-- GIVEN ENTRIES follows --
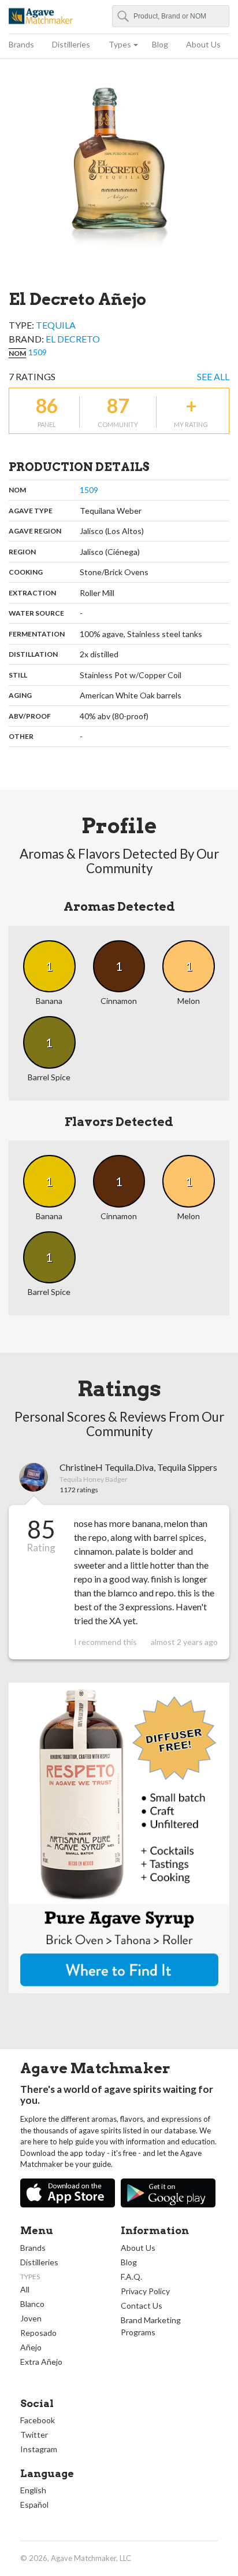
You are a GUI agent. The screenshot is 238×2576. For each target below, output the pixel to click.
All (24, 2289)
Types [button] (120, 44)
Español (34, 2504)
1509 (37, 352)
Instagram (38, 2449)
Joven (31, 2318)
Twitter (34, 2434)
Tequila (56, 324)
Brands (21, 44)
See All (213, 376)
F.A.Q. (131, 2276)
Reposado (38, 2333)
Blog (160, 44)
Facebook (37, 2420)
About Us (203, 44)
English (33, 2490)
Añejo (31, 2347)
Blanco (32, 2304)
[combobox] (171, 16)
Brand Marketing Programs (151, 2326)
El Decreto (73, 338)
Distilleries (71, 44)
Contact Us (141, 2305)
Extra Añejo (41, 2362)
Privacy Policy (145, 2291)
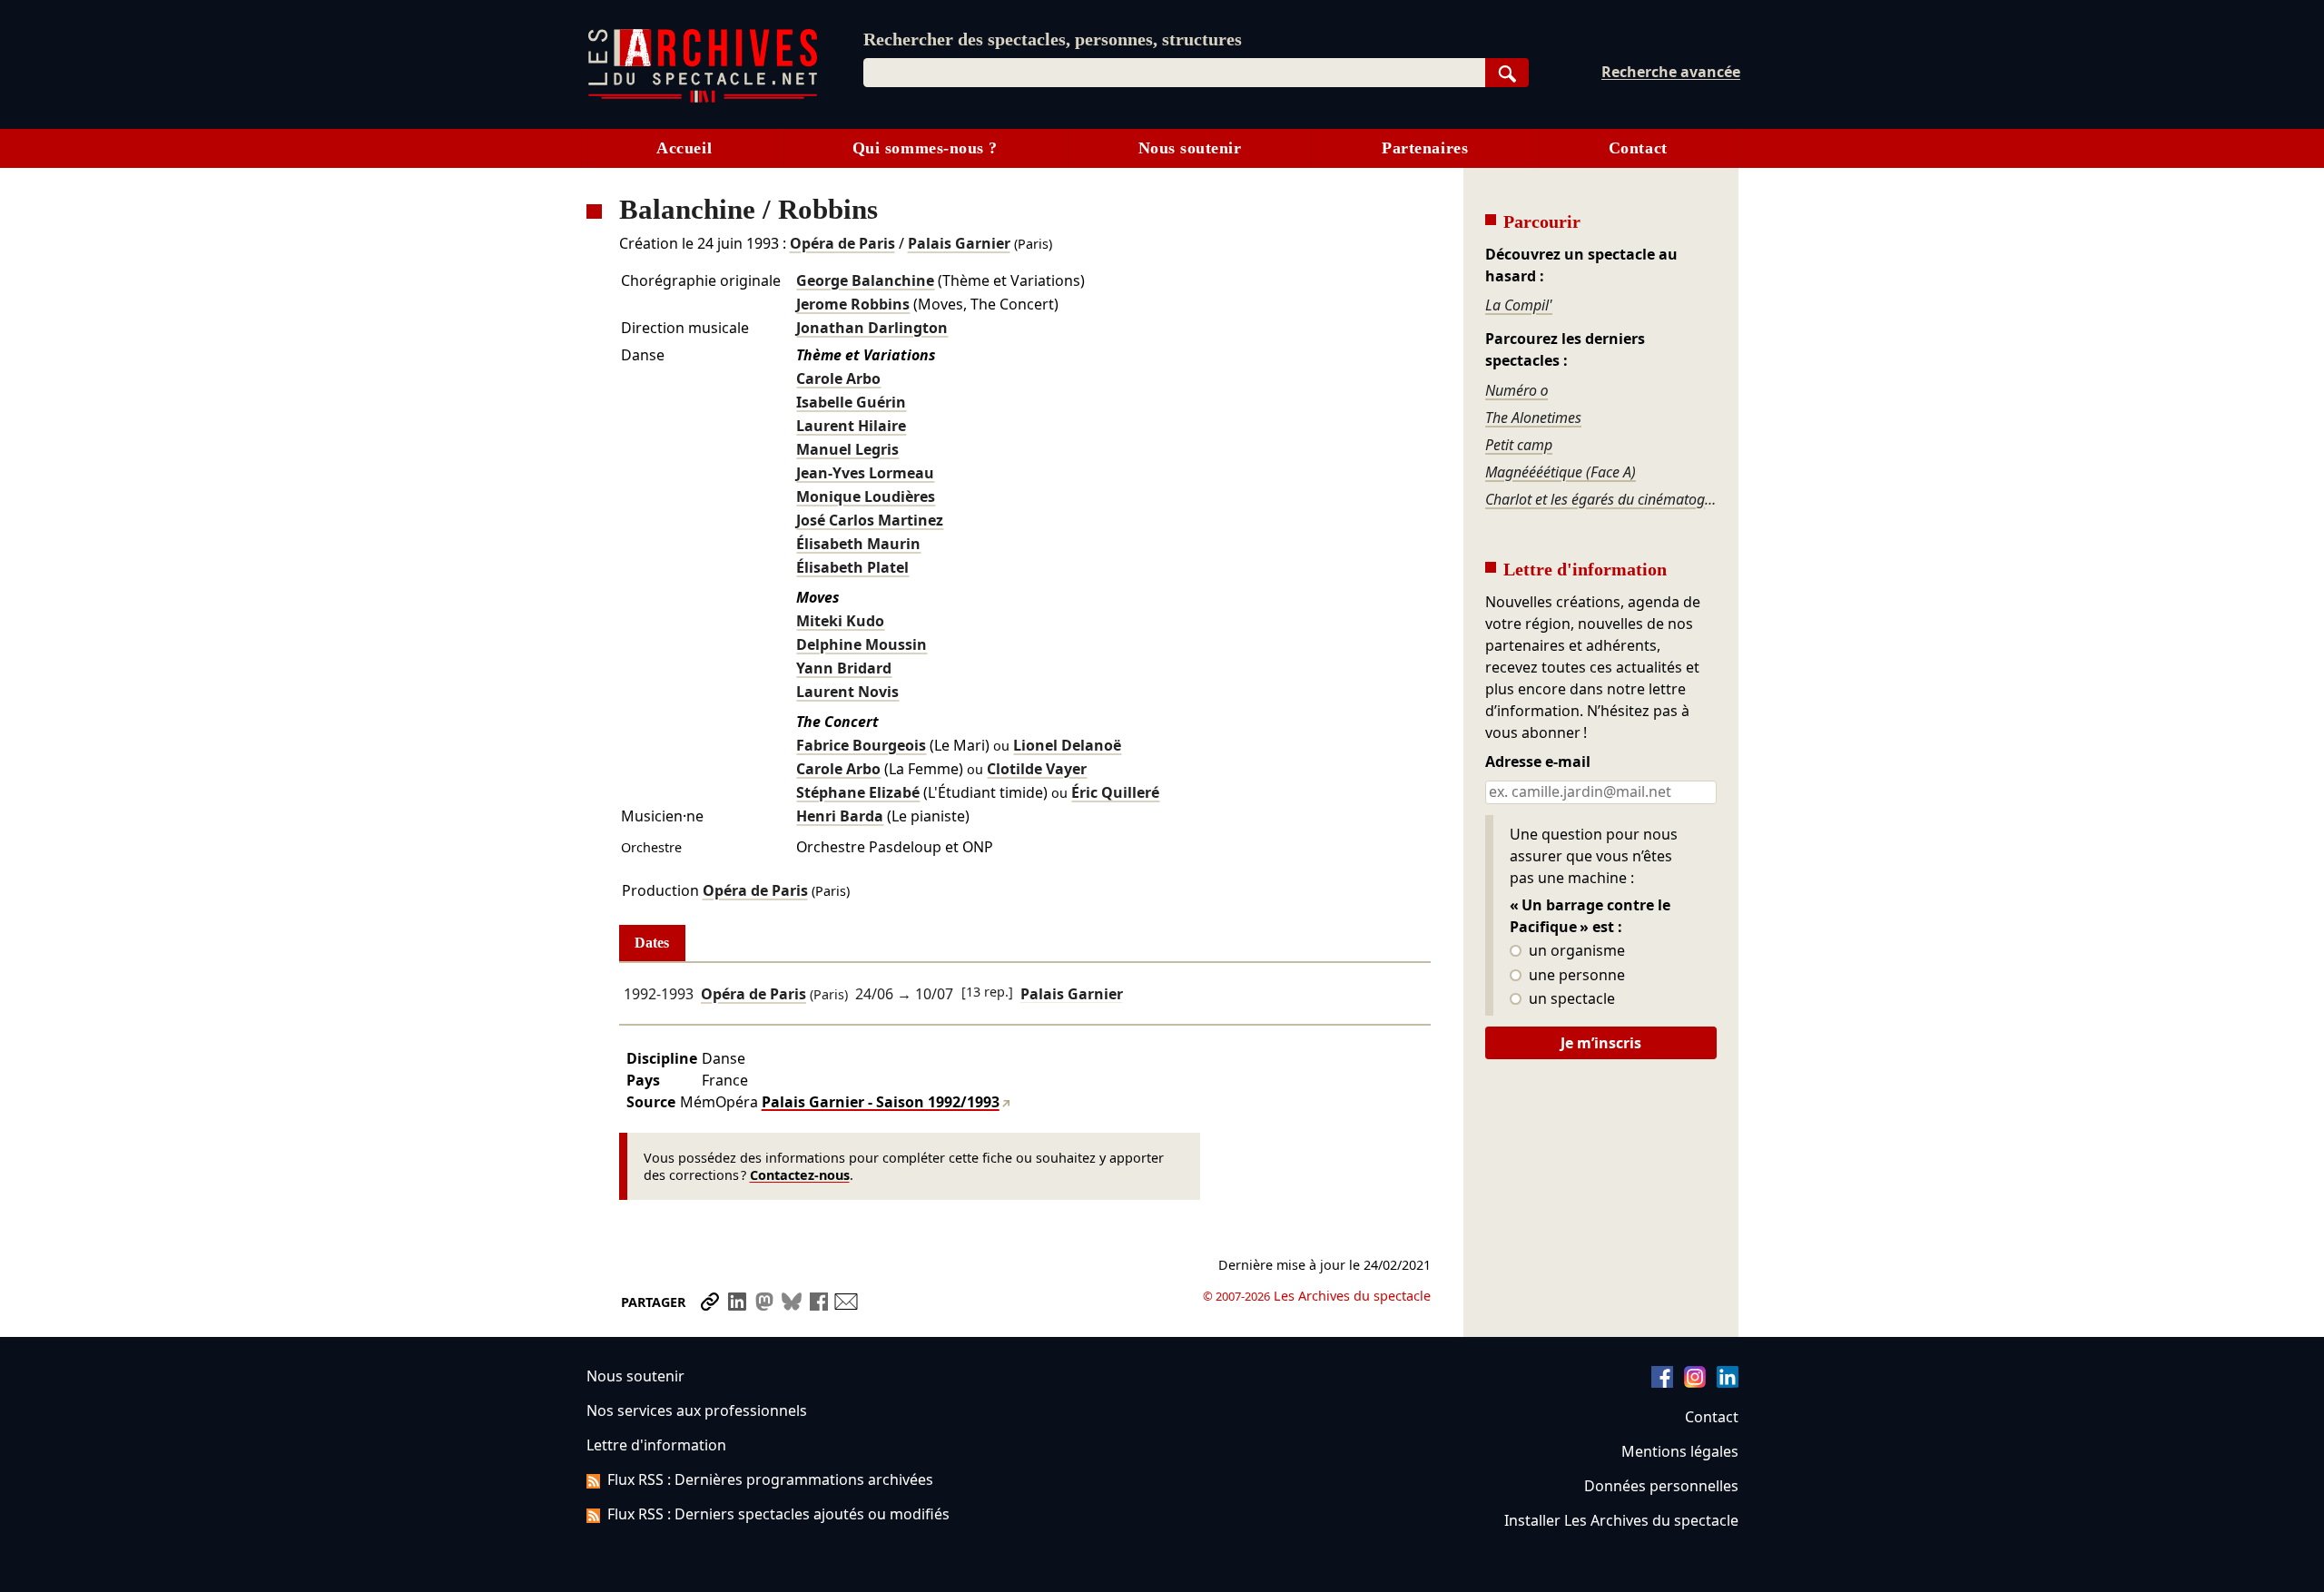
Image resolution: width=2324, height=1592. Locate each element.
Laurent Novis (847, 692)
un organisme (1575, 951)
-- GIVEN ENTRIES concluded --
-- GIVEN ENTRIES follows --
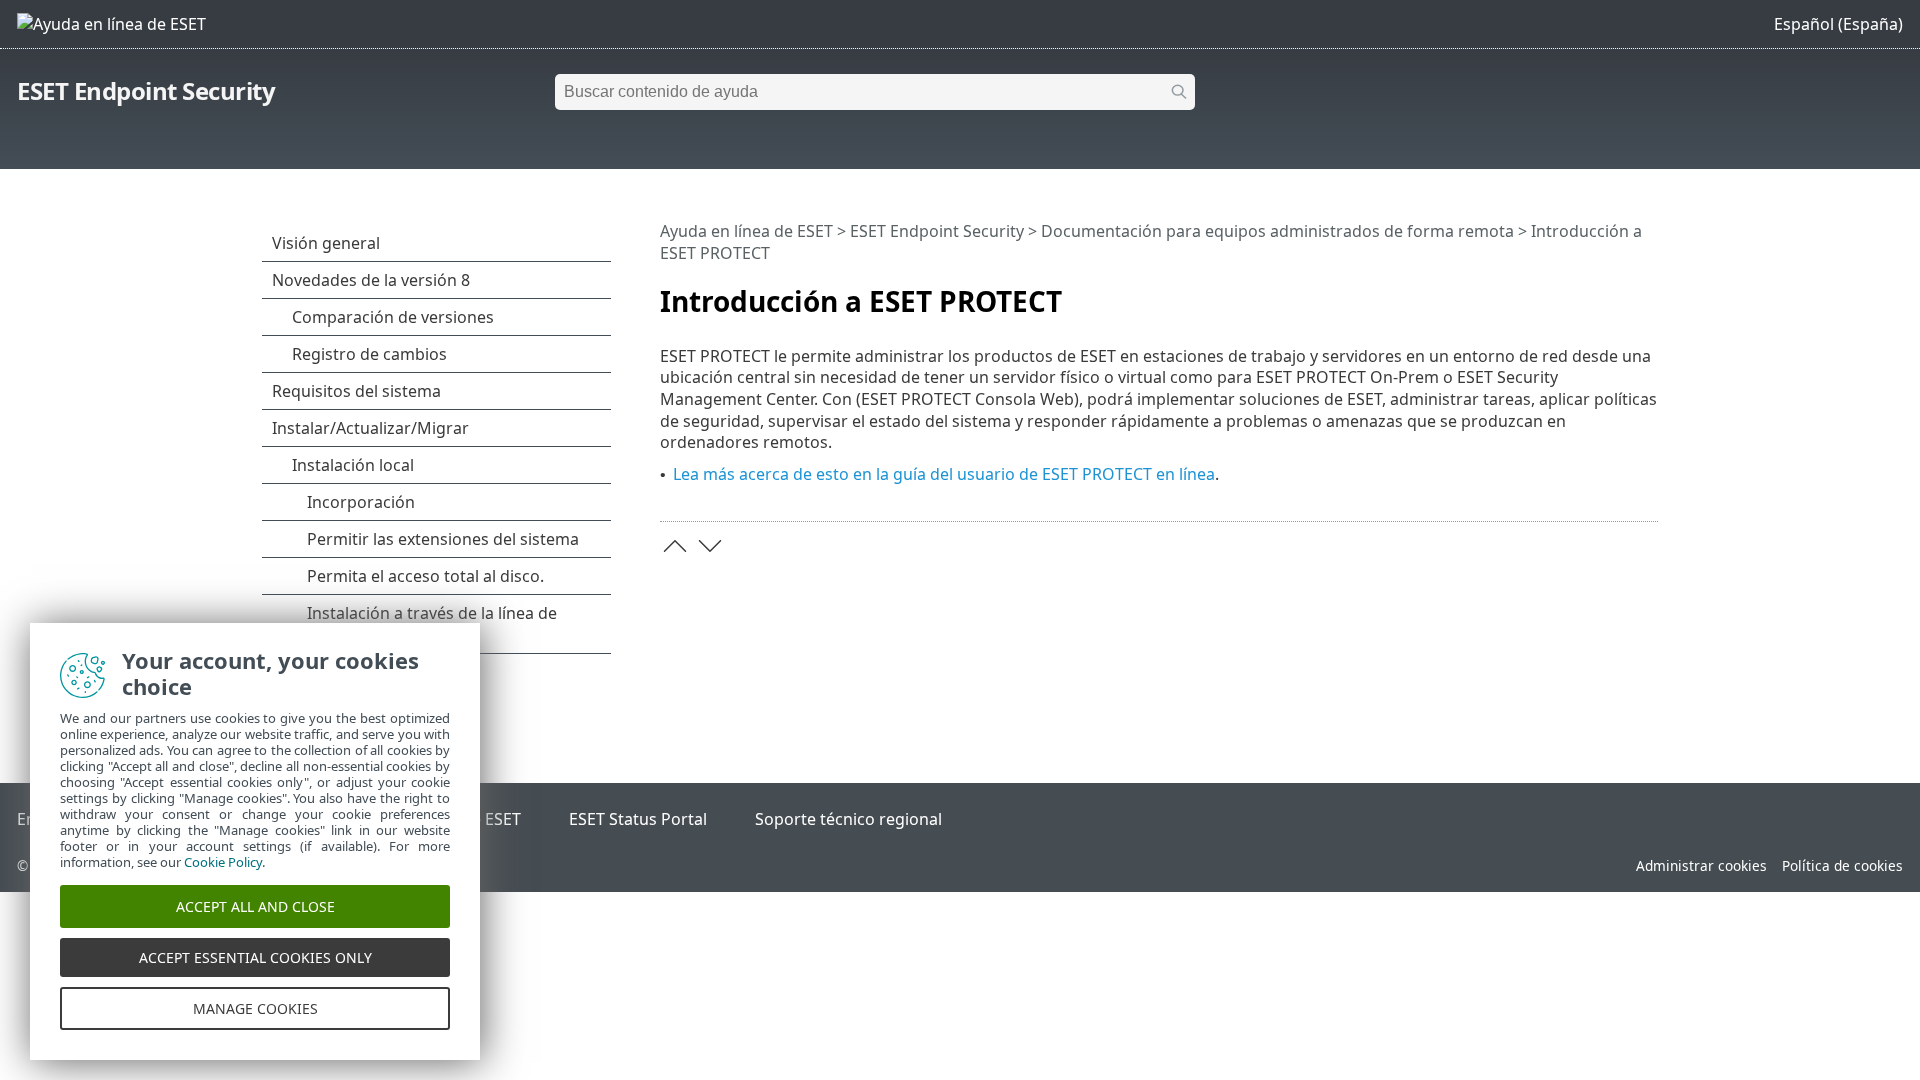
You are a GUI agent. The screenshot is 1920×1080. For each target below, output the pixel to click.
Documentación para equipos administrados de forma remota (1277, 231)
-- GIVEN ENTRIES concluded --
▸ WORK REQUEST
Begin at the line in the entries above that has "Blog (160, 44)", stop after the line that has "un organisme (1575, 951)", and output exactly those lines without pictures.

▸ RESPONSE BELOW
Blog (160, 44)
Facebook (37, 2420)
About Us (203, 44)
English (33, 2490)
Añejo (31, 2347)
Blanco (32, 2304)
[combobox] (171, 16)
Brand Marketing Programs (151, 2326)
El Decreto (73, 338)
Distilleries (71, 44)
Contact Us (141, 2305)
Extra Añejo (41, 2362)
Privacy Policy (145, 2291)
Image resolution: width=2324, height=1592. Locate each element.
Laurent Novis (847, 692)
un organisme (1575, 951)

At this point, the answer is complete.